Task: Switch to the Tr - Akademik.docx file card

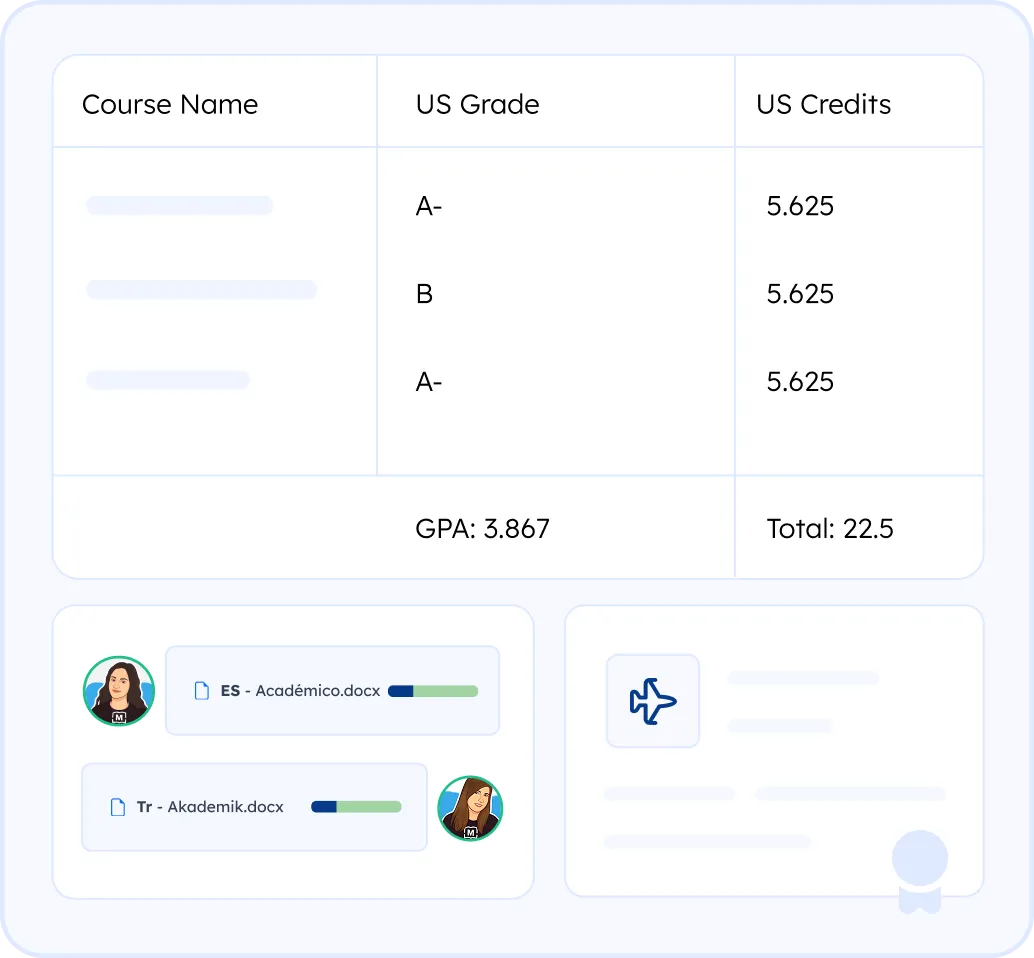Action: tap(254, 806)
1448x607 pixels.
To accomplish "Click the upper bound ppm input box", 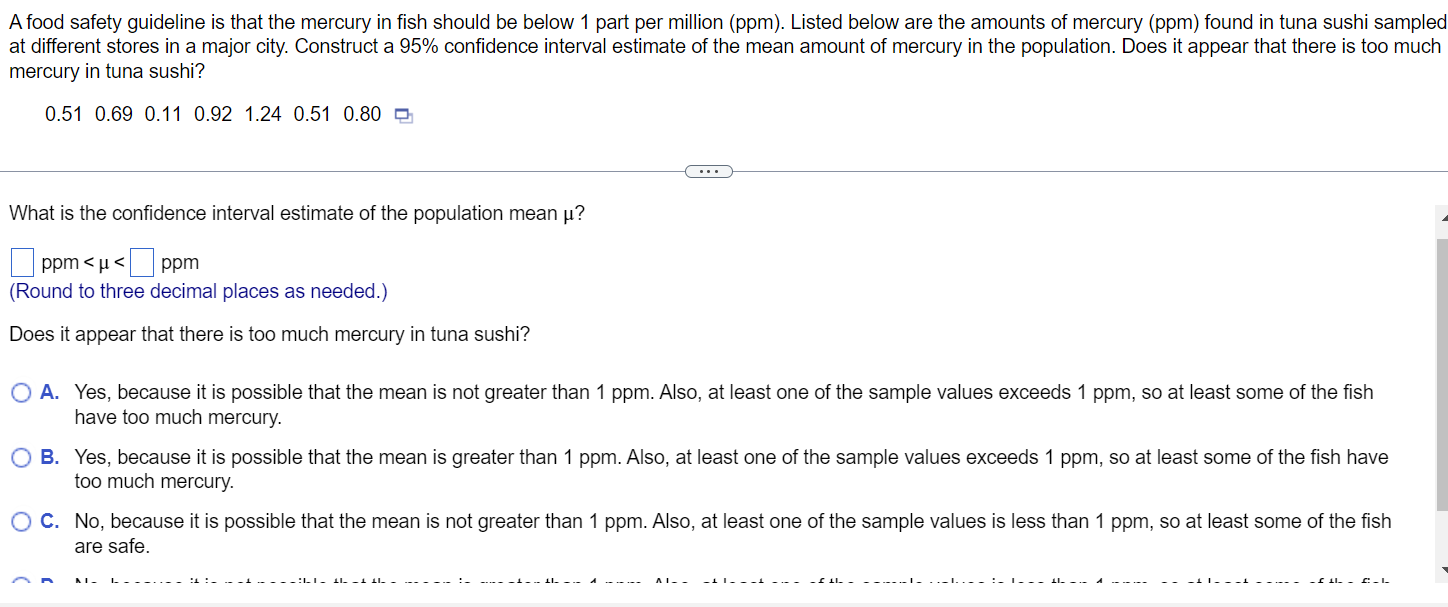I will pos(142,263).
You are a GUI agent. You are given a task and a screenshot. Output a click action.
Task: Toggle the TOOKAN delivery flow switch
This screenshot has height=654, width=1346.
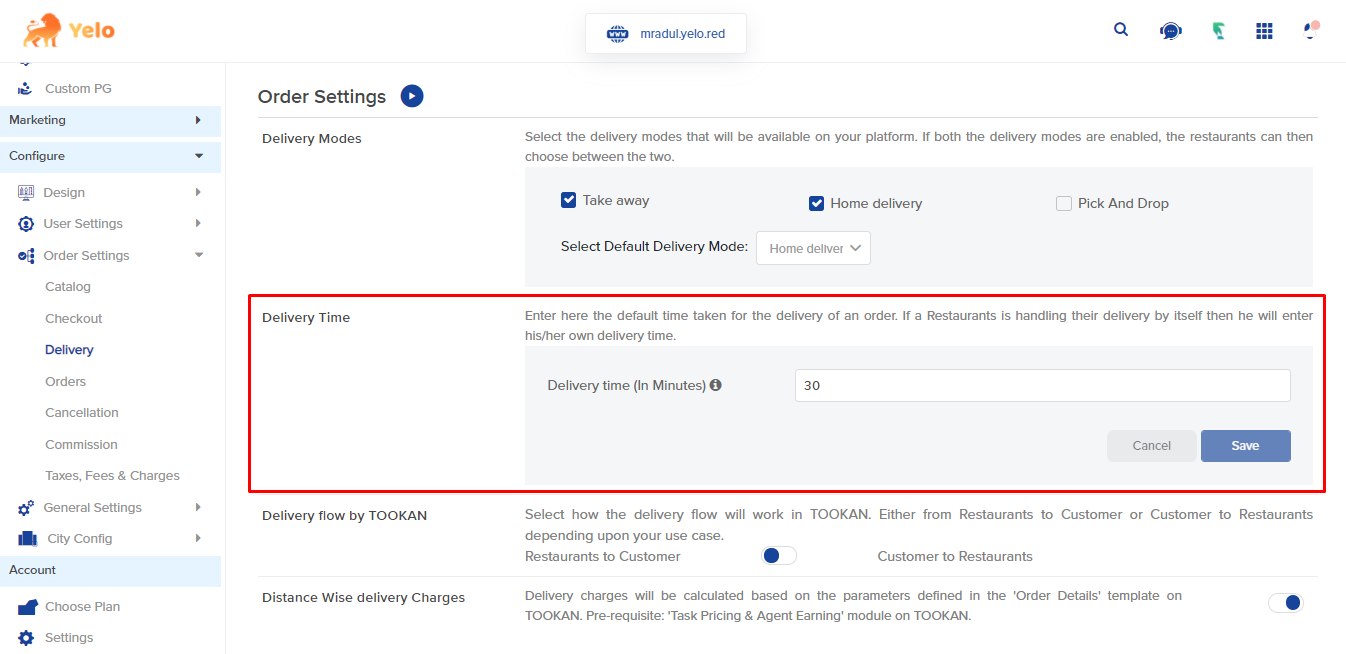coord(779,556)
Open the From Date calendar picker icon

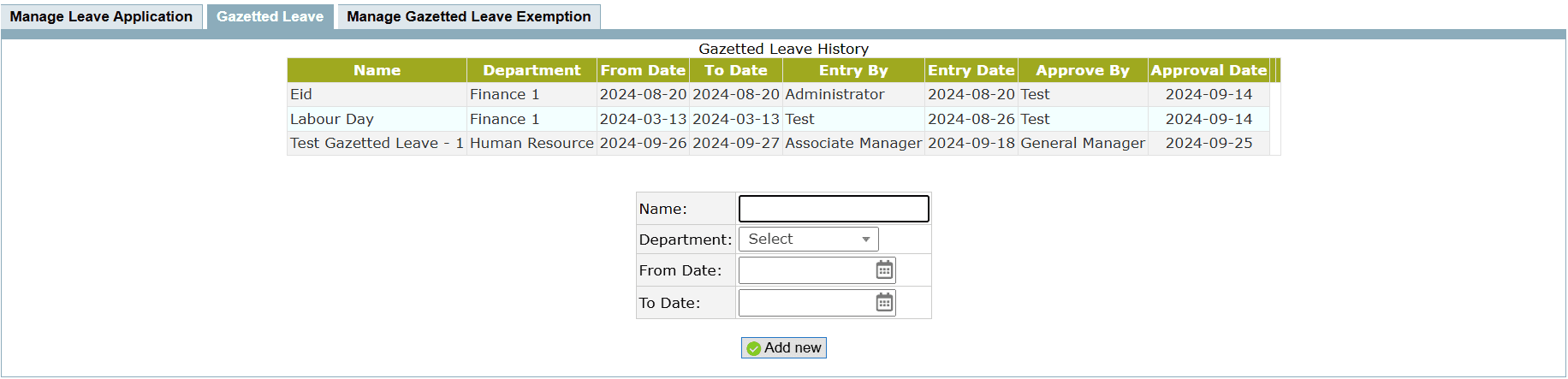(x=884, y=270)
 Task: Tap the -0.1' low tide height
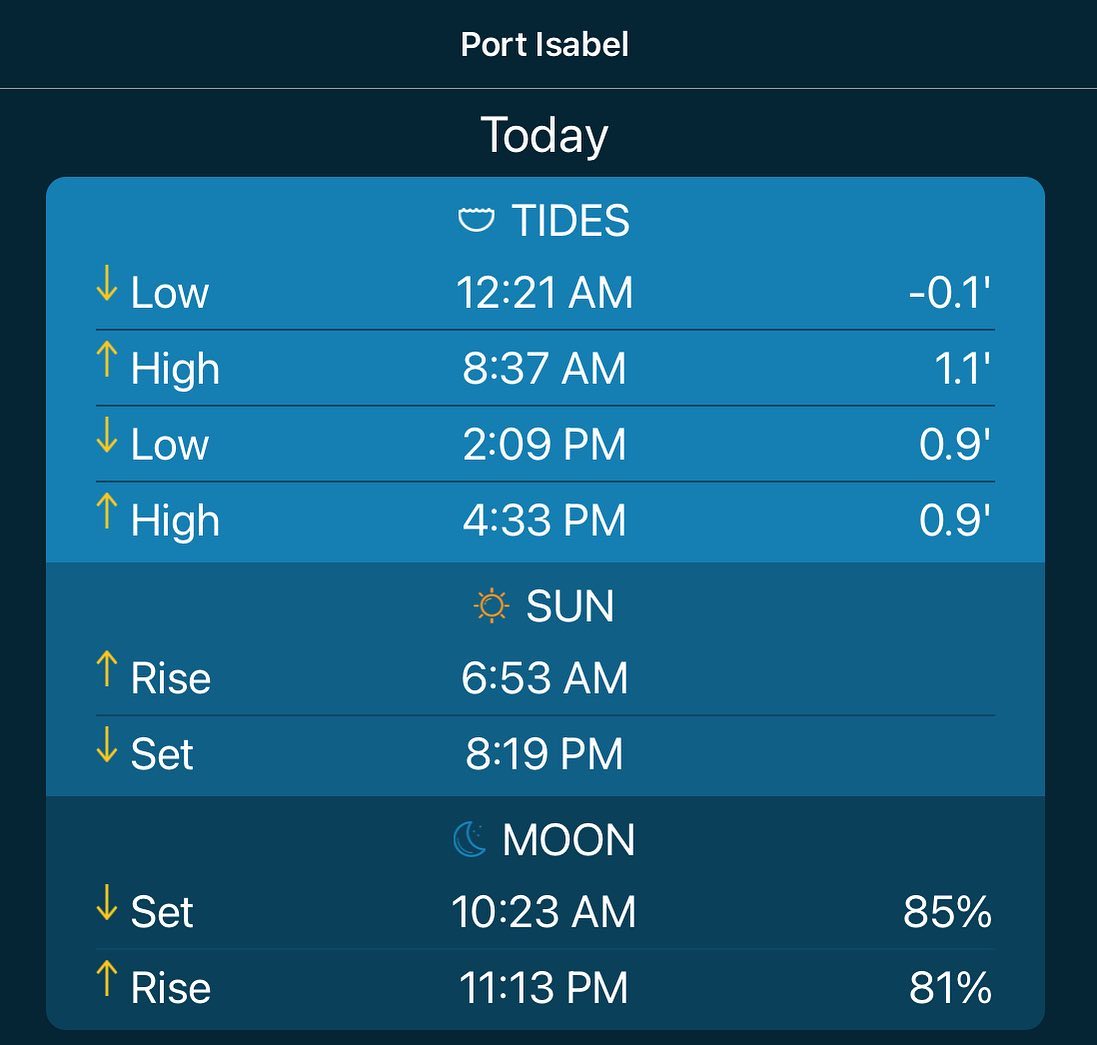pos(949,292)
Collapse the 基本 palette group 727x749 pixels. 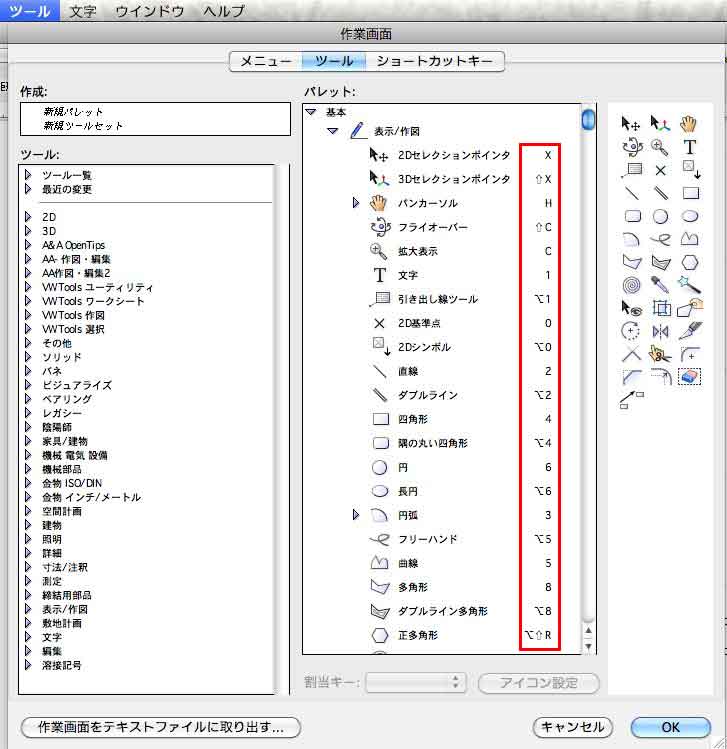(x=311, y=112)
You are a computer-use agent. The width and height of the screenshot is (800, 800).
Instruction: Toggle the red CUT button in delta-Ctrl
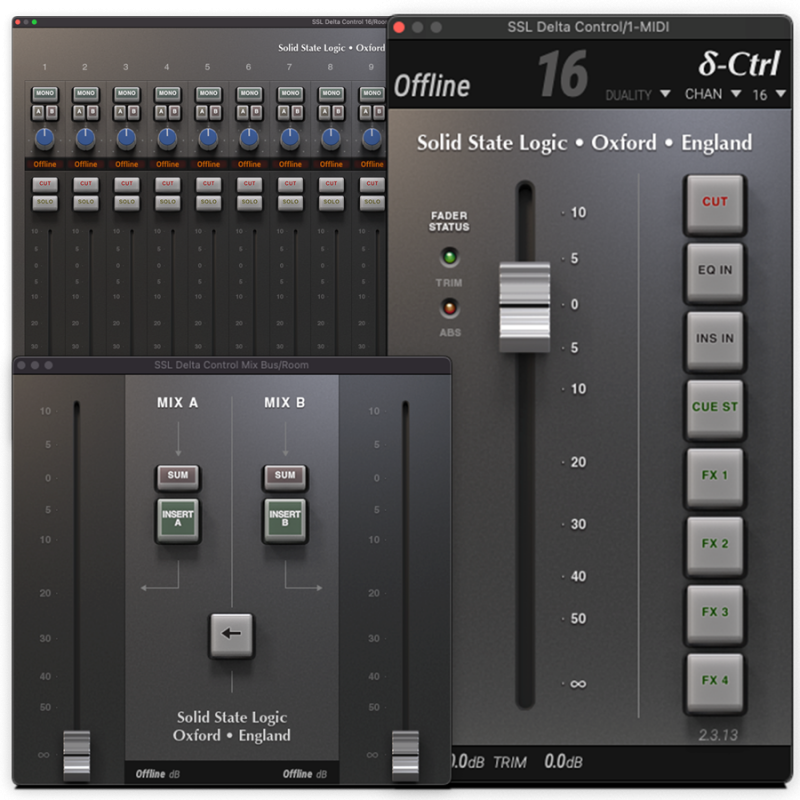[x=714, y=202]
*-*-*
EXERCISE INSTRUCTIONS
Starting at the line containing "You are a computer-use" and running through the end of the records, write those lines out again with "red" replaced by "green" and everything else unchanged. Leave out the pictures.

ANSWER TO THE EXERCISE
You are a computer-use agent. The width and height of the screenshot is (800, 800).
Instruction: Toggle the green CUT button in delta-Ctrl
[x=714, y=202]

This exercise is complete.